Why? Because consecutive turns in a coding session ARE related. The LLM sees coherence and thinks "same topic." You end up with one monolithic phase spanning 200 turns and one giant topic — useless for retrieval.

without overrides — 300-turn session
Phase 1: "Project Setup and Implementation" (turns 1-300)
└─ Topic: "Working on the project" (turns 1-300)
├─ Action: turns 1-4
├─ Action: turns 5-8
├─ ...75 more actions...
└─ Action: turns 297-300
 
↑ One phase, one topic, 75 actions. Useless for retrieval.

The Override

packages/rag/src/builder.ts
// LLM says "extend_topic" but the topic has 24 turns
if (llmDecision === 'extend_topic' && currentTopic.turns > 20) {
  decision = 'new_topic';  // Override: force a split
}

// LLM says "extend_topic" or "new_topic" but the phase has 85 turns
if (decision !== 'new_phase' && currentPhase.turns > 80) {
  decision = 'new_phase';  // Override: force a phase break
}
with overrides — same 300-turn session
Phase 1: "Authentication Implementation" (turns 1-95)
├─ Topic: "JWT Setup" (turns 1-20)
├─ Topic: "Auth Middleware" (turns 21-52)
└─ Topic: "Permission Guards" (turns 53-95)
Phase 2: "Testing & Debug" (turns 96-210)
├─ Topic: "Unit Tests" (turns 96-130)
└─ Topic: "Integration Test Debugging" (131-210)
Phase 3: "Deployment" (turns 211-300)
└─ Topic: "CI/CD Pipeline Setup" (211-300)
 
↑ 3 phases, 6 topics. Retrieval can pinpoint any area.

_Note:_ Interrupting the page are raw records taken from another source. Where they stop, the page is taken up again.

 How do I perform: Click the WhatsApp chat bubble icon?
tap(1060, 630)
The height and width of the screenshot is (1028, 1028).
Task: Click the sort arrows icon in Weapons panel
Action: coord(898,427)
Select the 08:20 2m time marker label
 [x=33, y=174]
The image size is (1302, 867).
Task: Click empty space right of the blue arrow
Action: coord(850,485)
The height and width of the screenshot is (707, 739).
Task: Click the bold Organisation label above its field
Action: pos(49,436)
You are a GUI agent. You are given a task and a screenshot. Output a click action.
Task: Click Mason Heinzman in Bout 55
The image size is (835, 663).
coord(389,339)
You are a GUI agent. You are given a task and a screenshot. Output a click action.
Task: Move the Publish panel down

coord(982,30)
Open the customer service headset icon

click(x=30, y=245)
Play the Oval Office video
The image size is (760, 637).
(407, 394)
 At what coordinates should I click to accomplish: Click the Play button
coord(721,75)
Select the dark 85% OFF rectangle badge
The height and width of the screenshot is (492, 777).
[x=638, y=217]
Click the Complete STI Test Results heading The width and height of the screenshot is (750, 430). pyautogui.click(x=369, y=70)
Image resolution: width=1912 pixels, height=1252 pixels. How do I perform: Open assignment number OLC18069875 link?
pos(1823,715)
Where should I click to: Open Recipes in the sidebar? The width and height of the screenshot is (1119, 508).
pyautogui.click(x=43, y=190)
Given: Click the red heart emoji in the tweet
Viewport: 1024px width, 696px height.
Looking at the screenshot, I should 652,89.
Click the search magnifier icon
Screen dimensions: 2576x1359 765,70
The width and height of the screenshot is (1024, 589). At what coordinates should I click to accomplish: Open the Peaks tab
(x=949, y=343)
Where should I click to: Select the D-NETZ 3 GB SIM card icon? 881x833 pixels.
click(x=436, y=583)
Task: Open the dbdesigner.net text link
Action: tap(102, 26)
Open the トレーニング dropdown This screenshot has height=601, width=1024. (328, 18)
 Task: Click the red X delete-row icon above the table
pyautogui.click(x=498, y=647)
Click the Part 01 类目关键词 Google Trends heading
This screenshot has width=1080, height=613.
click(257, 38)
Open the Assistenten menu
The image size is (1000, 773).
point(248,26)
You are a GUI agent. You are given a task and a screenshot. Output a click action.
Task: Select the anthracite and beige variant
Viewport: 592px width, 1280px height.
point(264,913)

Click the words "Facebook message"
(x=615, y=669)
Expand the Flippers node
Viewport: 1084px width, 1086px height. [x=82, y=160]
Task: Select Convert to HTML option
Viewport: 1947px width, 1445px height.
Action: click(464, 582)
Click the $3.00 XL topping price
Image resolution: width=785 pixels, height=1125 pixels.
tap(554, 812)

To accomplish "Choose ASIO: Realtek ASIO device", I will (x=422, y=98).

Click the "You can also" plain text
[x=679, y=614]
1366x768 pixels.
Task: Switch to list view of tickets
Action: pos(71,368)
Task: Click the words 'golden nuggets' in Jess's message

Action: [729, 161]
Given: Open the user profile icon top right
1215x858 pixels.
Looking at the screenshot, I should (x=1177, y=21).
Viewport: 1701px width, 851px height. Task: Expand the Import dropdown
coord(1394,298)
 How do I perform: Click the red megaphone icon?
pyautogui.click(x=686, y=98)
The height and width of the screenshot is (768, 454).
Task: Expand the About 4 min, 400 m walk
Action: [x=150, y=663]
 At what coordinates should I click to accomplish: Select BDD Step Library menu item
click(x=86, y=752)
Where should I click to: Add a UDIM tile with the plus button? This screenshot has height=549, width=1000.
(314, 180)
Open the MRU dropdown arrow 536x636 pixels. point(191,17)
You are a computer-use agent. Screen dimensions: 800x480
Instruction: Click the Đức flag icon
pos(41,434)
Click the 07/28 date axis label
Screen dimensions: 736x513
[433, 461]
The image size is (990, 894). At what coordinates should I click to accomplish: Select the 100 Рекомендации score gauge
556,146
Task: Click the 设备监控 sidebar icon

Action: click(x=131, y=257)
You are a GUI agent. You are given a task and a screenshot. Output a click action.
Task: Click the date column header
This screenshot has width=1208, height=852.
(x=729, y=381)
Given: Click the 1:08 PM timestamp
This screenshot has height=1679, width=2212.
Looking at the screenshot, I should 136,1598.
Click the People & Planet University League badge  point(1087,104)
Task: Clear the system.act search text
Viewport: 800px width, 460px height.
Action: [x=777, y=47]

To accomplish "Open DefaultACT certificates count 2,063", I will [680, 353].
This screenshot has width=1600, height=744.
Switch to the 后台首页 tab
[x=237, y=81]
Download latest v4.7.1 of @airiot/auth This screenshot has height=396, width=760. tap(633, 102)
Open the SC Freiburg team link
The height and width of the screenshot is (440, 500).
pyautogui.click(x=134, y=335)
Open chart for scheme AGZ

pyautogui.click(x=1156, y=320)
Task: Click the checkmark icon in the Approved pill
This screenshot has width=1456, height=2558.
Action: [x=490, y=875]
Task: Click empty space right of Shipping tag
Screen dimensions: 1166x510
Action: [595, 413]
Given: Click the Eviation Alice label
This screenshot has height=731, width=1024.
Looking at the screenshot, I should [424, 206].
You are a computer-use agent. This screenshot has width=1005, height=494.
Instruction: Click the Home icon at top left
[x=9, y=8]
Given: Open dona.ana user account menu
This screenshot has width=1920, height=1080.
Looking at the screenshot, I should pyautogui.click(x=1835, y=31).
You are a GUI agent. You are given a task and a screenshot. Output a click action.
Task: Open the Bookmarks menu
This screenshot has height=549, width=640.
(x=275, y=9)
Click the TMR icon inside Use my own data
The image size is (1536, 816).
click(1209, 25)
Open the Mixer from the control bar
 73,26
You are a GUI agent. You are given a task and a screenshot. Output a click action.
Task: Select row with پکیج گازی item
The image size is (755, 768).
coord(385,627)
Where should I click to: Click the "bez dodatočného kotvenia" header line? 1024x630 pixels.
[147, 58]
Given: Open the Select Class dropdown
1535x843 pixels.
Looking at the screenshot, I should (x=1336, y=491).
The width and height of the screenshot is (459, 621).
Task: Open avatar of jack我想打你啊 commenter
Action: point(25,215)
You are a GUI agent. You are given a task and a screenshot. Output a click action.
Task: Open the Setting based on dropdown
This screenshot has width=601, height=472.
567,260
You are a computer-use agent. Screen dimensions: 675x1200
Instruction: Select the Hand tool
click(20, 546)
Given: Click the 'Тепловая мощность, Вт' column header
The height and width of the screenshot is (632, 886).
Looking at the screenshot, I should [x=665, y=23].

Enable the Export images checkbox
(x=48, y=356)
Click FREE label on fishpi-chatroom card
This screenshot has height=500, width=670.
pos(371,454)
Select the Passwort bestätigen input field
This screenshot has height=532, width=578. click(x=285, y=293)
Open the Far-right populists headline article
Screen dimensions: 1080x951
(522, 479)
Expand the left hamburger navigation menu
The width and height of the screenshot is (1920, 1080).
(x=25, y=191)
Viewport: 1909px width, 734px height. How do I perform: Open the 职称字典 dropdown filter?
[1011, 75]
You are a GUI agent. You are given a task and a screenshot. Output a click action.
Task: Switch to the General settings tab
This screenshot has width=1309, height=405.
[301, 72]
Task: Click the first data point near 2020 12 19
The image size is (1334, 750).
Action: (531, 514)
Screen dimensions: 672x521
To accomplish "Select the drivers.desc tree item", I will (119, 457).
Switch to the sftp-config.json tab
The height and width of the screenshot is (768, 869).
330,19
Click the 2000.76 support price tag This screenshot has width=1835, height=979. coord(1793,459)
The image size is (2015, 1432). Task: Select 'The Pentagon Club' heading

How the Thresholds Were Chosen

Empirical tuning, not theory. We ran the system against real 300+ turn sessions and observed the tree output:

Topic/Phase LimitResultProblem
topic=10, phase=50Too many splits"Writing auth.ts" and "Still writing auth.ts" as separate topics
topic=30, phase=100Too few splitsSingle topic covers write + test + debug + deploy
topic=20, phase=80Balanced3-5 phases, 3-8 topics per phase, good retrieval

Graceful Degradation

The same thresholds serve as the fallback when the LLM fails entirely:

packages/rag/src/builder.ts
// LLM failed twice — use heuristic fallback
if (phases.length === 0) return 'new_phase';       // No structure yet
if (currentPhase.turns > 80) return 'new_phase';   // Phase too long
if (currentTopic.turns > 20) return 'new_topic';   // Topic too long
return 'extend_topic';                              // Default: continue

LLM failure just means you lose custom titles and summaries — you keep correct tree structure. The structural invariants hold whether the LLM cooperates or not.

The Trust Boundary

Code OwnsLLM Owns
When to split (thresholds)What to name topics/phases
Tree structure (Phase > Topic > Action)Summary content
Batch size (4 turns)Relevance judgment
Evaluation cadenceViolation vs. pass decisions
Max explanations (100/session)Explanation text

The principle

LLM-in-the-loop, not LLM-in-control. Code defines structural invariants — the LLM adds richness. If you swapped Qwen3 for a completely different model, all structural guarantees would still hold. Only the judgment quality and prompt phrasing would need re-tuning. That's the boundary.